Anyone remember Taleb's hot tip: every trader should own deep OTM puts on US bonds? He was on CNBC or Bloomberg I remember: "You buy puts, every month. With a small amount. Then next month, again with a small amount. And you keep repeating. Every month. Very simple. America is bankrupt, and when bonds crashing you will make very very big return!!!! Simple!"

There's your barbell. You lost 1% x 60 months = -45% total return and on the flipside of the barbell you made 0% on your 90% worth of low-risk asset. Great success! How many naive traders have lost a good chunk of their nest-egg following this idiot?

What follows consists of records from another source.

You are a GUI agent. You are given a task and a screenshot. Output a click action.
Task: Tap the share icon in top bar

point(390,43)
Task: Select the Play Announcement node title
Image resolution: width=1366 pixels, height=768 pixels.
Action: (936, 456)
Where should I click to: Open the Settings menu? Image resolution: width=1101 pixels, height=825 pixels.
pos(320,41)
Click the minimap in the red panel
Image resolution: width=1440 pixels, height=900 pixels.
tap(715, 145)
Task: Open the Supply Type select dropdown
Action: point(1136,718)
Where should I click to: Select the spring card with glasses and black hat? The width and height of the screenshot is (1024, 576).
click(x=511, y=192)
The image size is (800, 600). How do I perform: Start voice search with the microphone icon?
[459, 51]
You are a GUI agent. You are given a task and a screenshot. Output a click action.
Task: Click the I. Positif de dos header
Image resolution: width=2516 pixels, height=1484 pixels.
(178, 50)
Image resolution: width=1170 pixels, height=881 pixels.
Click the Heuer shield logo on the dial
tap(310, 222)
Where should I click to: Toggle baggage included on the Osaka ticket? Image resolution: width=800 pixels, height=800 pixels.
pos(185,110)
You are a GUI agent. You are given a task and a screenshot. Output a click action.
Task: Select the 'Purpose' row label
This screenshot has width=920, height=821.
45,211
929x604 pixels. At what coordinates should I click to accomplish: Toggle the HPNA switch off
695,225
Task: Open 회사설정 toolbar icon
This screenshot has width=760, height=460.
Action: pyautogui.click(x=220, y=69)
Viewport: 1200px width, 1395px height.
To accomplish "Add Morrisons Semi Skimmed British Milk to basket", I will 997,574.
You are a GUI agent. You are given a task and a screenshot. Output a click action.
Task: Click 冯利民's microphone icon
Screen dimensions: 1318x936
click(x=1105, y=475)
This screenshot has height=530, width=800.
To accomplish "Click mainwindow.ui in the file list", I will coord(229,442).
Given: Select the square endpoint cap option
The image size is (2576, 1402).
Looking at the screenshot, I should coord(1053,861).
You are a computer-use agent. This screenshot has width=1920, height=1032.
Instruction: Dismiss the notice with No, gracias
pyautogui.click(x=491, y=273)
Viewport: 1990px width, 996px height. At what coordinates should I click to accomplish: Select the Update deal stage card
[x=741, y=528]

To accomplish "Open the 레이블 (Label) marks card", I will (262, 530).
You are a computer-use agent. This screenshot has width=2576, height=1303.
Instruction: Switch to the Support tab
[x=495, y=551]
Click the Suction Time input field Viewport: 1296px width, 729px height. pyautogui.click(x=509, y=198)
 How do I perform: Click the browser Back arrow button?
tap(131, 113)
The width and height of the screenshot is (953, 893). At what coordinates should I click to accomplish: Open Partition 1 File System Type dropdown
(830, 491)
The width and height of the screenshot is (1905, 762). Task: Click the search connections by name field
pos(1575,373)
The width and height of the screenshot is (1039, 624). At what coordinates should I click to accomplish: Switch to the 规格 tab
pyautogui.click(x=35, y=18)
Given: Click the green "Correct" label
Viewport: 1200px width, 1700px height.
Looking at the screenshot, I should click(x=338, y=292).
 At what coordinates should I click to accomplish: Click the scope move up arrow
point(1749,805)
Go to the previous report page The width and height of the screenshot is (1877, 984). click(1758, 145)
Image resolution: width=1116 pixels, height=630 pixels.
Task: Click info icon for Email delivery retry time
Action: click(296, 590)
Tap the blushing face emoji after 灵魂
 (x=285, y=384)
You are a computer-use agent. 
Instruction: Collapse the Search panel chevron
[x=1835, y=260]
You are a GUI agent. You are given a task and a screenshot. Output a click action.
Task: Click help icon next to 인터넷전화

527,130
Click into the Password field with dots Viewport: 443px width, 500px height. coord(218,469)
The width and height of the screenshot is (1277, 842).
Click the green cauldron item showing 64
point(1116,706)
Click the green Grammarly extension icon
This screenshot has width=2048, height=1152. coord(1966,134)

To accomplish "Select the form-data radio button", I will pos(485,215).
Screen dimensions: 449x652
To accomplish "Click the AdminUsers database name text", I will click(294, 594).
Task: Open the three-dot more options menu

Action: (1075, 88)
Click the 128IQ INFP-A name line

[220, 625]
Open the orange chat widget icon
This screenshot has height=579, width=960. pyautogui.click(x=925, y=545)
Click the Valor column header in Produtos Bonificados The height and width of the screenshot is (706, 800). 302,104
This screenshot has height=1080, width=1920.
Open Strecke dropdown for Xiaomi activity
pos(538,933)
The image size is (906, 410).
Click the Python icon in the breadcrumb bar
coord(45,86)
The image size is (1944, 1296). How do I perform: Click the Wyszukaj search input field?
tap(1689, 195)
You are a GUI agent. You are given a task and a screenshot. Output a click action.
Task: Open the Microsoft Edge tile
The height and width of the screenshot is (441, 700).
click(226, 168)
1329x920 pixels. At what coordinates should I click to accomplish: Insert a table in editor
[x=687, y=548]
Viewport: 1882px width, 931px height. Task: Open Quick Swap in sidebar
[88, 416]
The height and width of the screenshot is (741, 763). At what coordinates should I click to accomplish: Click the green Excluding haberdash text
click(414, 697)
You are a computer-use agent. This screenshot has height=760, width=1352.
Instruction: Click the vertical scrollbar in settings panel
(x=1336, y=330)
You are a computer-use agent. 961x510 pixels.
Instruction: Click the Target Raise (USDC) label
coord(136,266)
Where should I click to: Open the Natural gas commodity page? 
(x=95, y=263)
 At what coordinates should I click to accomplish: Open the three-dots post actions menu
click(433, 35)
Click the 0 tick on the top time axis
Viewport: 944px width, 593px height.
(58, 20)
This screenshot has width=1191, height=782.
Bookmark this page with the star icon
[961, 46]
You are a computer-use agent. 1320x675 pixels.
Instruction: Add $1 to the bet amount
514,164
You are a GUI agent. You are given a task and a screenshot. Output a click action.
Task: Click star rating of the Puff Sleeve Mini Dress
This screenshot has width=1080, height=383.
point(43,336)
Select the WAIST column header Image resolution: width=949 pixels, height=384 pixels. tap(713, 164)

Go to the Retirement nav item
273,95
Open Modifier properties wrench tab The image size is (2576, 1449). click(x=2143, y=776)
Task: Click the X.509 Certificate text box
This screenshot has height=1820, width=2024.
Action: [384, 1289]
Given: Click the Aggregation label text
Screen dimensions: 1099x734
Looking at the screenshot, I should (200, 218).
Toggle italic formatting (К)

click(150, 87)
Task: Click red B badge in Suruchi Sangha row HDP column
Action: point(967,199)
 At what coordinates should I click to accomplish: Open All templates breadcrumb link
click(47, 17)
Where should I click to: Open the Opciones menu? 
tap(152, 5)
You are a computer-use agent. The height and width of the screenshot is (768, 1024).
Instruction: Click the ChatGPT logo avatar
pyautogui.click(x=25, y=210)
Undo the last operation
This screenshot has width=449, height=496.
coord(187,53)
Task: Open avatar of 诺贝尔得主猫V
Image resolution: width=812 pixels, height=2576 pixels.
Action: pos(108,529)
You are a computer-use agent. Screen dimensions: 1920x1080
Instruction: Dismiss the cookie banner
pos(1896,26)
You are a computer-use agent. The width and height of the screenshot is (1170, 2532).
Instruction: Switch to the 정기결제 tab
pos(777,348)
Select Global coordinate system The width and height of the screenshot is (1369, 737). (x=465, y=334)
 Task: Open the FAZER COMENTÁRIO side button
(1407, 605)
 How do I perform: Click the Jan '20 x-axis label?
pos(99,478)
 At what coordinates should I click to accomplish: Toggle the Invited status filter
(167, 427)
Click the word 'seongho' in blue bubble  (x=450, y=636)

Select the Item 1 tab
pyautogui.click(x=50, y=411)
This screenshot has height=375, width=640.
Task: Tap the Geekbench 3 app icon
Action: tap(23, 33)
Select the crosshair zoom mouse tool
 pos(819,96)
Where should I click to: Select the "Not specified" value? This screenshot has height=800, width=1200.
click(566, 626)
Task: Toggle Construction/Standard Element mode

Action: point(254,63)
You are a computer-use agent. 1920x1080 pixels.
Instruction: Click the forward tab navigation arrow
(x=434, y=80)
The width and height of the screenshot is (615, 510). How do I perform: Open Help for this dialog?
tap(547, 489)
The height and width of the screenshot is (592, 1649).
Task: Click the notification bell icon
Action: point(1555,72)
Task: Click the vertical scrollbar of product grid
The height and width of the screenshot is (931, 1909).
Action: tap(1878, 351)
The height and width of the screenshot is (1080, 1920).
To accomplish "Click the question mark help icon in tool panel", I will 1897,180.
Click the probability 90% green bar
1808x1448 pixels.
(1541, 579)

No, that is not what he said. Almost all his OTM structures are financed. I do this all the time, in fact almost every month. You lose maybe 5% and possible make 50 to 100 times that if you are right. It's all about asymmetry. I do agree with you though that retail people should not do this as most retail people don't even know what asymmetry means.
 
No, that is not what he said. Almost all his OTM structures are financed. I do this all the time, in fact almost every month. You lose maybe 5% and possible make 50 to 100 times that if you are right. It's all about asymmetry. I do agree with you though that retail people should not do this as most retail people don't even know what asymmetry means.
In my experience you lose 5% with a probability of 99% and make 100% with a probability of 1% giving you an expected value of less than 0. It's not about understanding assymetry, it's about finding mispriced securities which is far harder for us mere mortals than you let on (I'm purposely goading you to provide such an example, if it isn't obvious!)